CS 324: Agglomerative Clustering

Note to self: If you give this assignment again, make sure that students are aware that if they want it to be efficient, they need to code up their own heap. You use a heap for maintaining distances between all pairs of clusters. When you merge two clusters, you need to be able to find all find all others instances of those clusters in the heap to adjust their entries accordingly. The problem is that it takes O(n) to search through the heap for that, which defeats the whole purpose of using the heap. But if you implement the heap yourself, you can also keep a separate dictionary of pairs that map to the index in the heap where the value is. As you update the heap and move things around, update the dictionary.

For this clustering assignment, you will code up a version of agglomerative clustering.

This file contains tab delimited data of a version of the writing portfolio data.

Your assignment is to implement agglomerative clustering, and run it on this dataset. Here are some specific things that you should and shouldn't do.
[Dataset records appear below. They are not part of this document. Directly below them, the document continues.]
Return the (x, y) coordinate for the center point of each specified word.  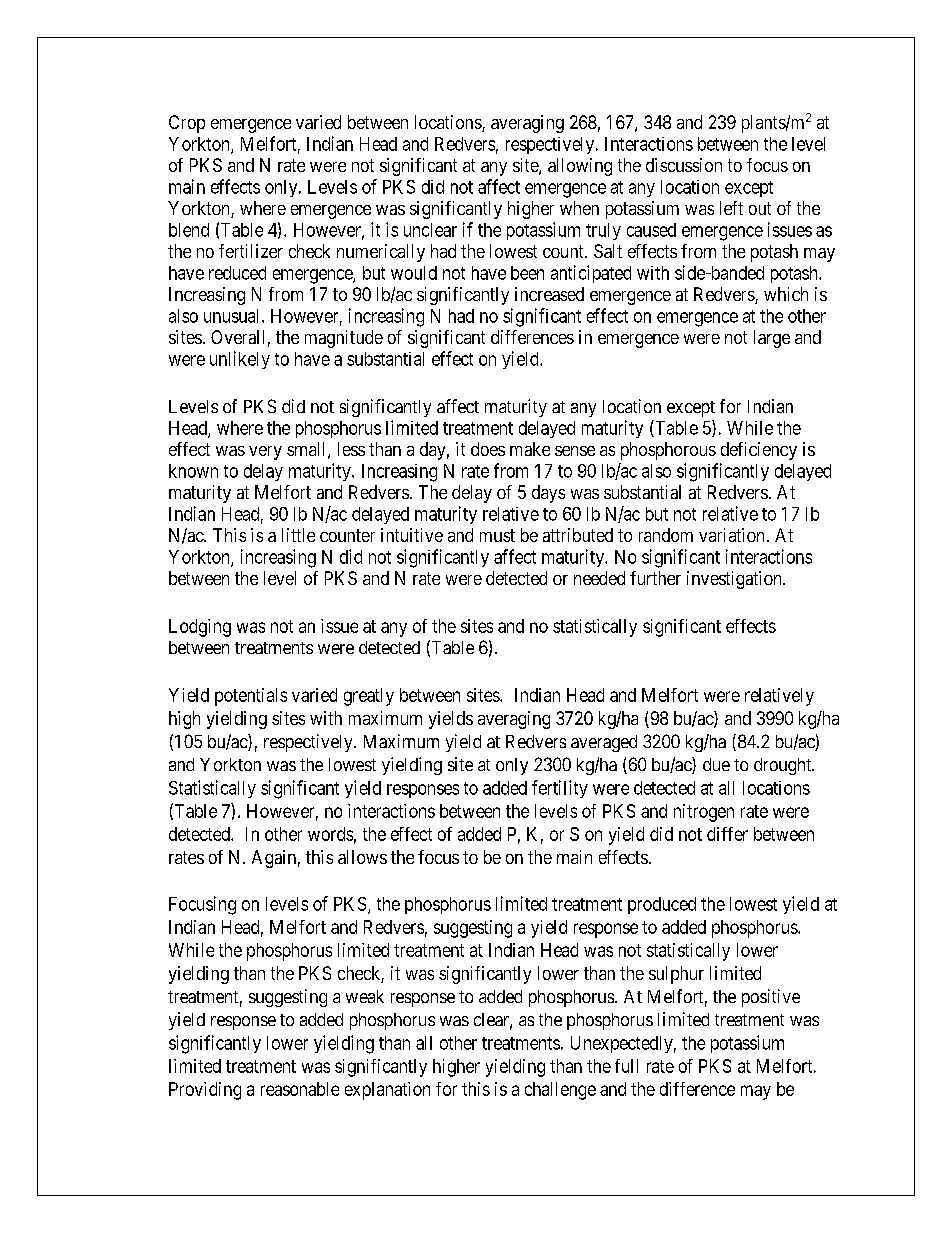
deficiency (759, 451)
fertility (560, 789)
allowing (580, 167)
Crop (187, 124)
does (488, 449)
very (265, 453)
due (716, 764)
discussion (684, 165)
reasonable (300, 1089)
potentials (251, 697)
  1. To measure the distance between two clusters, use the Euclidean-squared distance between the centroids of those clusters (i.e., the mean). Handle a single point as a cluster of one point.

  2. The process of determining which clusters to merge next can be done via looking at all pairs every time, or via a smart process. The last part of section 8.3.1 in the Tan textbook discusses this, as does section 7.2.2 in the Mining Massive Datasets book. You can get most of the credit for this assignment if you want to avoid this whole efficiency approach and do a simpler search for nearest clusters, but some small fraction of the grading points will be reserved for this. Make sure to document very clearly what you're doing so that the graders can determine whether or not you're attempting a more efficient process than linear search.

  3. The column "HS Rank" has a mysterious value of 9999.99 if it is unknown. Make sure that you appropriately treat it, and blank values elsewhere in the dataset, as missing.

  4. Make sure that you standardize the data. In doing so, ignore all missing data to calculate the mean and standard deviation, then fill missing data in with zeros after standardizing.

  5. Plot the total SSE vs. number of clusters, for k varying from 1 to 20. In the writeup that you submit with your assignment, use both this plot and the cluster centers that you find to explain what you think the "best" value of k should be.

  6. Specifically for the choice of k=5, obtain the cluster centers. Provide these centers in your writeup, and interpret them. (This is to give the grader a fighting chance at trying to grade a consistently defined problem.)